Минуло Рождество; через несколько дней, когда он ворошил сено
– У тебя деньги есть? – требовательно спросил он.
Мой папа ответил: нету.
– Ты что думаешь, мы с твоими сестрами лето и осень горбатились, коровьи зады нюхали, чтоб ты всю зиму за наш счет проедался?
Тогда папа ушел из дому во второй раз.
Сотрясаясь от смеха на больничной койке, он поведал мне эту историю.
– «Коровьи зады нюхали»!
А потом заметил: любопытно, что его старик и сам в детстве сбежал из дому, рассорившись со своим отцом. Тот дал волю рукам, когда сын без спросу взял ручную тележку.
– Случилось вот что. У них было заведено носить лошадям фураж ведрами. Зимой, когда лошадей в конюшне держали. Вот мой папаша и надумал возить ведра на тележке. Конечно, так быстрее выходило. А ему порку задали. Чтоб не ленился. Раньше такие порядки были, сама понимаешь. Как заведено, так и делай. Проявил смекалку – стало быть, лентяй. Вот что значит крестьянский ум.
– Наверное, Лев Толстой рассуждал так же, – сказала я. – И Ганди.
– Ну их к шутам, Толстого и Ганди. Сами-то в молодости палец о палец не ударили.
– Возможно.
– Я одного не понимаю: каким образом такие люди, как мой дед, в свое время отважились сняться с насиженных мест и переселиться в эти края. Все бросили. Развернулись спиной ко всему, что имели, и перебрались сюда. Пересечь Атлантику – это ведь не шутка, а здесь дикая местность. Как они вкалывали, сколько пережили. Когда твой прадед с женой, тещей, матерью и двумя малыми детьми приехал в Гуронское урочище, с ним был еще брат. Брата едва ли не в первый день задавило упавшим деревом. На второе лето дедова жена, теща и двое сыновей подхватили холеру; бабка и дети умерли. Остался дед вдвоем с женой; взялись, как прежде, расчищать землю под угодья, нарожали еще детей. Сдается мне, вся отвага в них перегорела. А доконала их вера. И воспитание. Ходили по струнке. И еще гордыня. Смекалку в себе задавили – одна гордыня осталась.

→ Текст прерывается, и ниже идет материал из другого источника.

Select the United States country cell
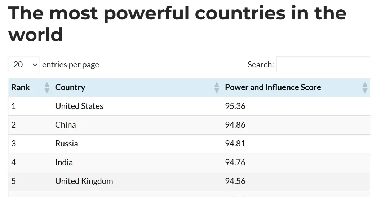Screen dimensions: 372x197 [79, 106]
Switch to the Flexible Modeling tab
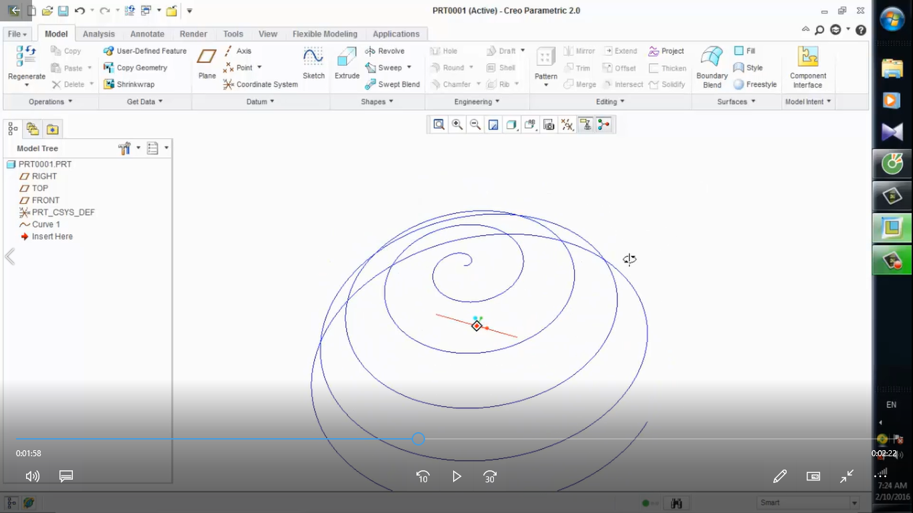Screen dimensions: 913x513 click(x=325, y=33)
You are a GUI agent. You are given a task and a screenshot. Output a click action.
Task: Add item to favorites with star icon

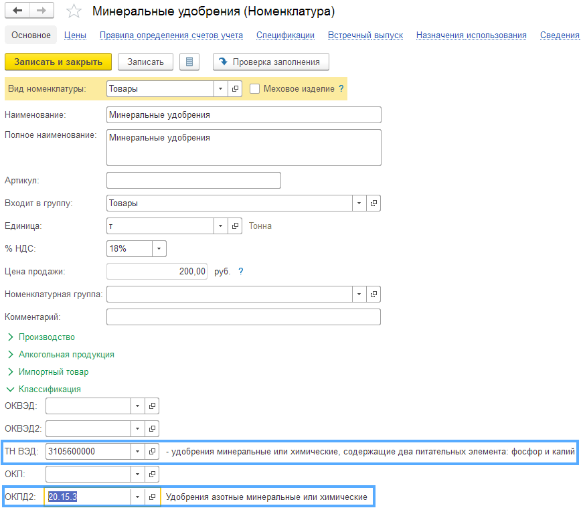74,11
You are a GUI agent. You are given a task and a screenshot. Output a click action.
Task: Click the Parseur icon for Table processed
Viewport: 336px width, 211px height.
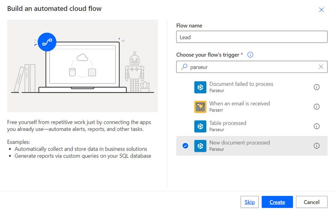pyautogui.click(x=200, y=126)
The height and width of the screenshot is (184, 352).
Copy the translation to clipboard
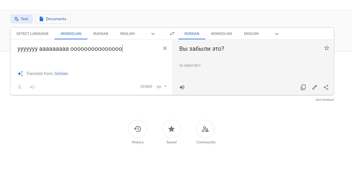pos(303,87)
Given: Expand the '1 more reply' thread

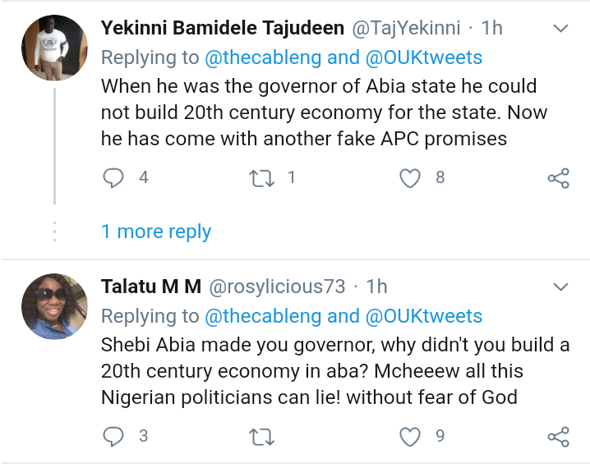Looking at the screenshot, I should pos(156,232).
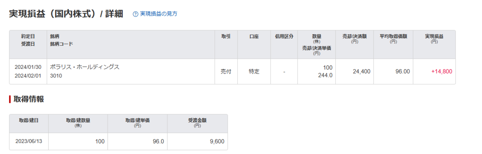This screenshot has height=154, width=482.
Task: Click the 実現損益 column header
Action: pyautogui.click(x=434, y=38)
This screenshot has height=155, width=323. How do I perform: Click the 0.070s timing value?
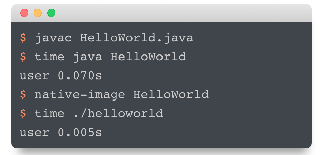[80, 76]
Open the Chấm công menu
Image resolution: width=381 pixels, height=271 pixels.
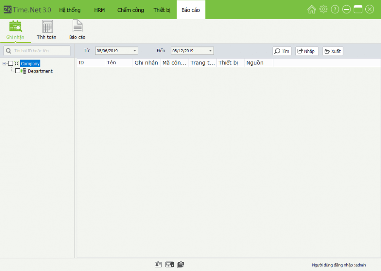coord(130,10)
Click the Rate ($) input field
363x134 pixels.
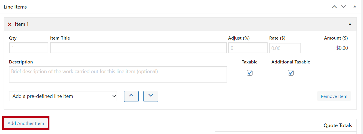pos(285,48)
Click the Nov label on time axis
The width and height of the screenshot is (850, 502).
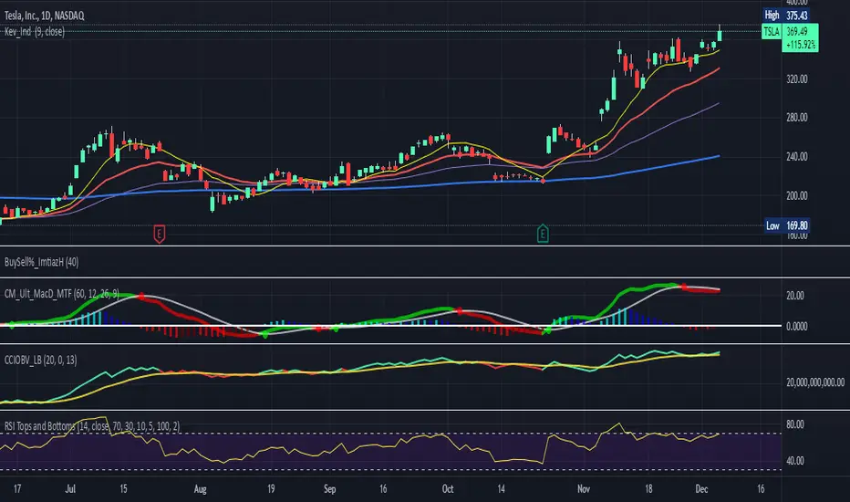[585, 487]
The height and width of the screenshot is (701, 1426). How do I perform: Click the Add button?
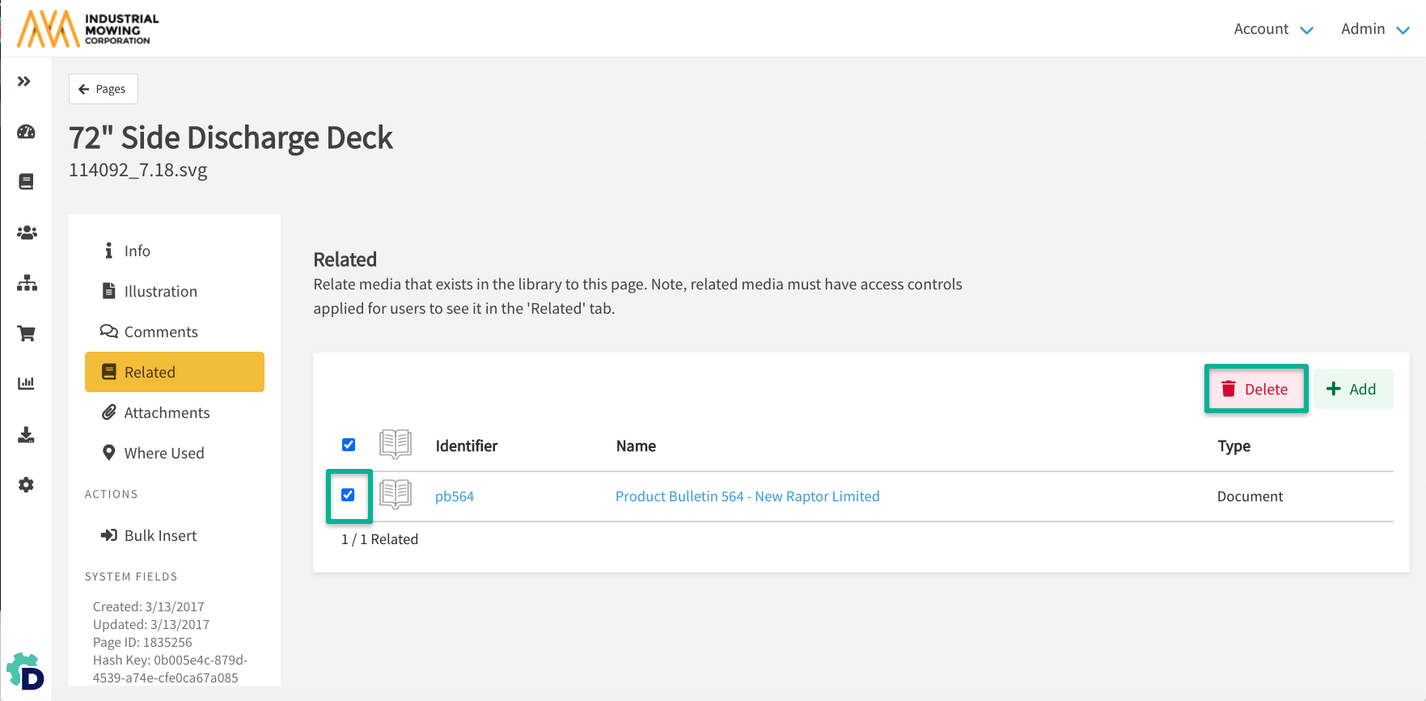pyautogui.click(x=1352, y=389)
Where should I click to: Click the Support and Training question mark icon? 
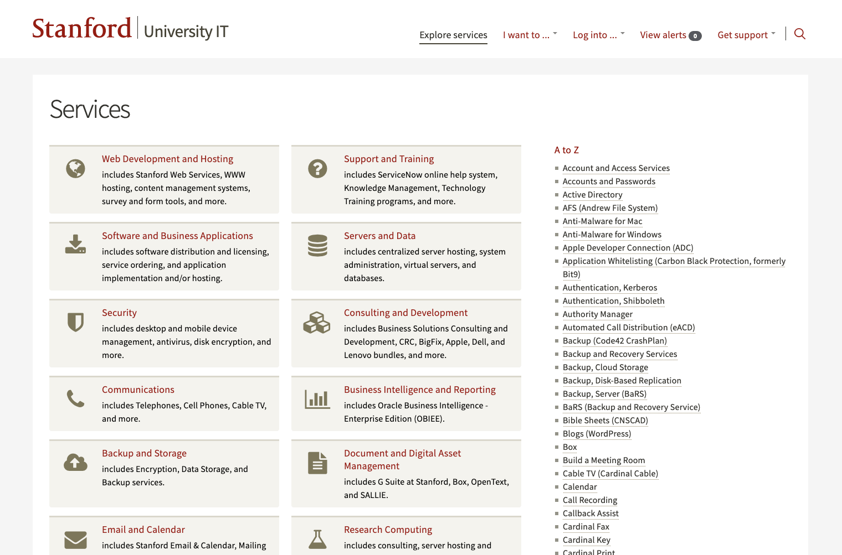pos(317,169)
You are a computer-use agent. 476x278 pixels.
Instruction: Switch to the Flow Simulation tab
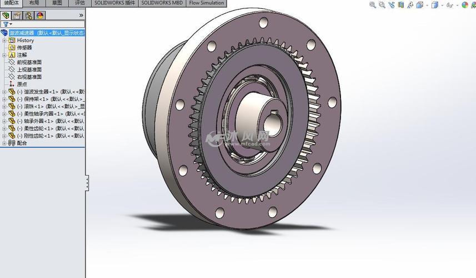pyautogui.click(x=206, y=3)
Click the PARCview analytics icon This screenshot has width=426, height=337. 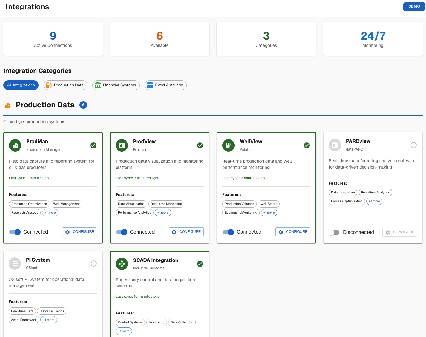[x=335, y=145]
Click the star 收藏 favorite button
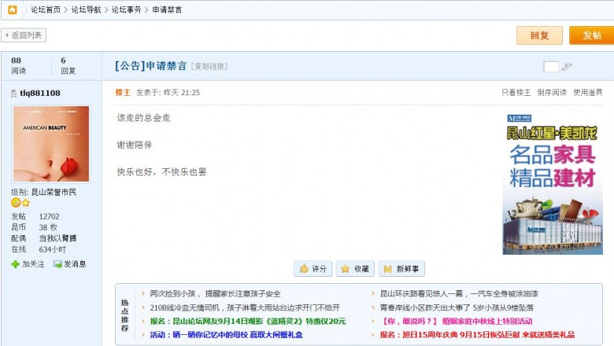Viewport: 614px width, 346px height. pyautogui.click(x=355, y=269)
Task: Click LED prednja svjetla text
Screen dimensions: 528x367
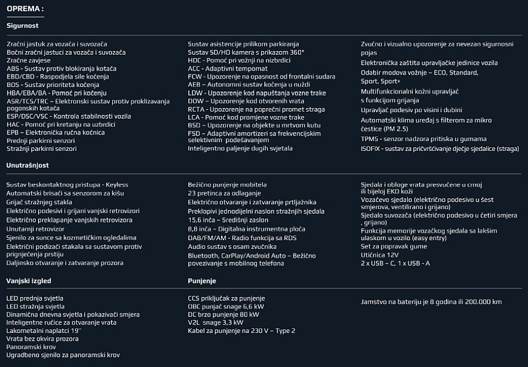Action: click(x=35, y=298)
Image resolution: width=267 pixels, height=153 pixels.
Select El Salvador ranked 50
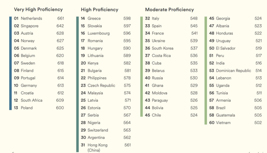[x=235, y=48]
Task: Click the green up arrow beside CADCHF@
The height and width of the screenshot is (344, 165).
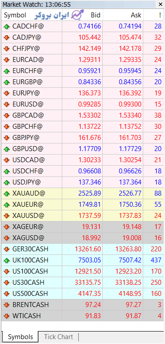Action: pos(7,27)
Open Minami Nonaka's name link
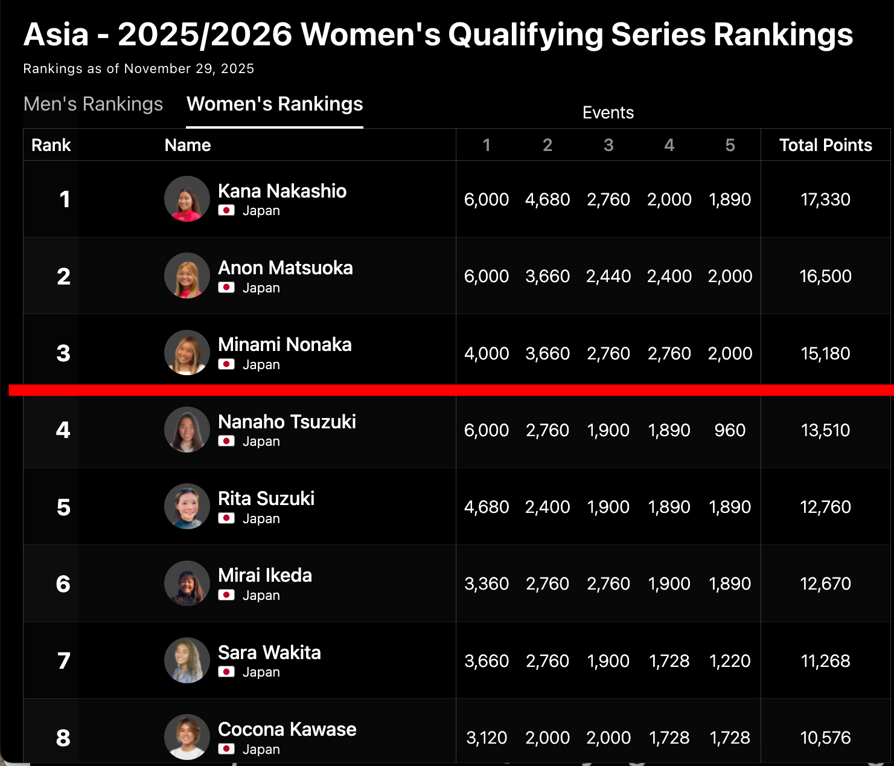 284,344
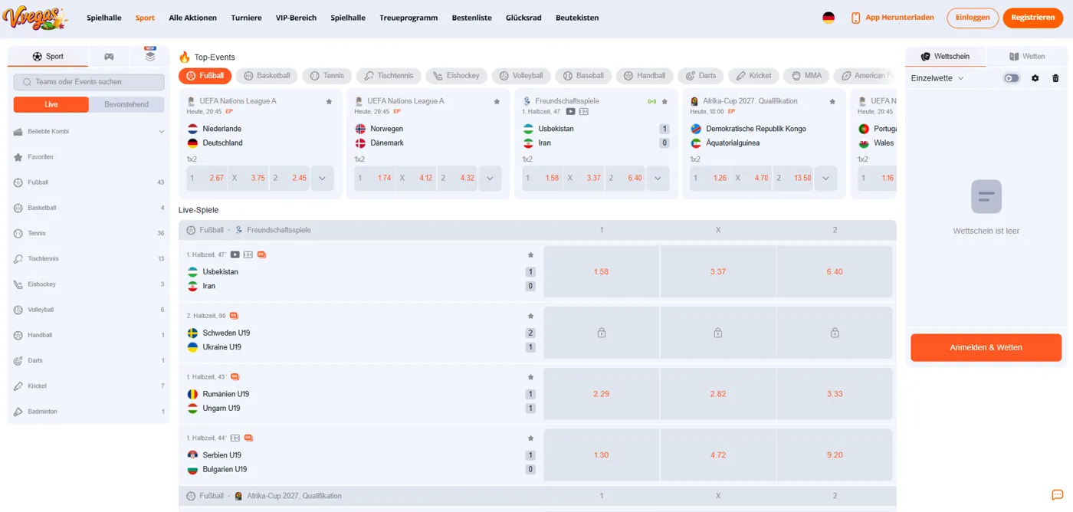Favorite the Serbien U19 match star
The width and height of the screenshot is (1073, 512).
[530, 438]
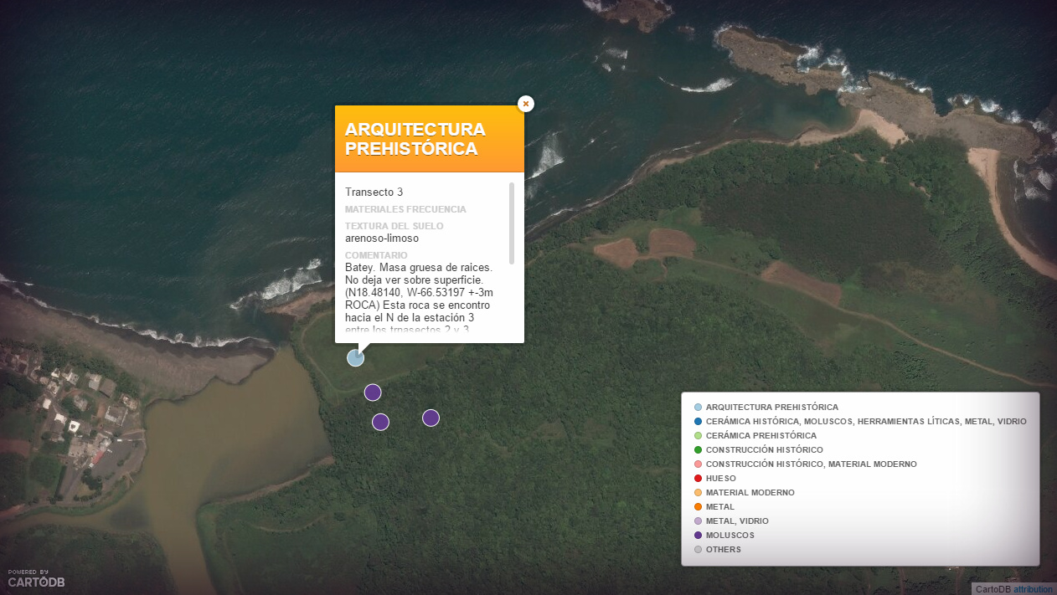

– Но ты не такой, – сказала я. – Ты убежал.
– Убежал, да не слишком далеко.
Под старость тетки сдали ферму в аренду, но остались там жить. Одни мучились катарактой, другие артритом, но худо-бедно держались и ухаживали друг за дружкой, а со временем поумирали – осталась только одна, тетя Лиззи, которой пришлось переселиться в дом престарелых. Прожили они долгую жизнь. Стержень у них оказался тверже, чем у Шадделеев – из тех никто не дотянул и до семидесяти. (Мамина кузина Айрис увидела Аляску и через полгода скончалась.) Раньше я непременно посылала на ее адрес рождественскую открытку, в которой писала: «Всем моим тетушкам с любовью желаю счастливого Рождества». Это потому, что я никак не могла запомнить, которые из них умерли, а которые еще живы. Когда хоронили мою мать, я увидела их надгробье. Скромная плита с высеченными именами и датами рождения; у некоторых была проставлена и дата смерти (у Дженнет, естественно, и, кажется, у Сьюзен), но у большинства оставался пробел. Сейчас, наверное, пробелов не осталось.
От маминых сестер, кстати, тоже приходили открытки. Веночек со свечой и краткое сообщение:
Зима покуда мягкая, снега немного. Мы все здоровы, только у Клары глаза подводят. Поздравляем с Рождеством.
Я представляла, как они плелись в магазин, чтобы купить открытку, затем плелись на почту, чтобы купить марку. Для них было актом веры выводить эти слова и отсылать их в невообразимую даль – в Ванкувер, какой-то кровной родственнице, которая вела непонятную жизнь и читала те слова с чувством недоумения и смутной вины. А я и впрямь недоумевала и смутно терзалась от мысли, что тетки еще где-то есть, еще ко мне привязаны. Но в ту пору любая весть из дому напоминала мне, что я предательница.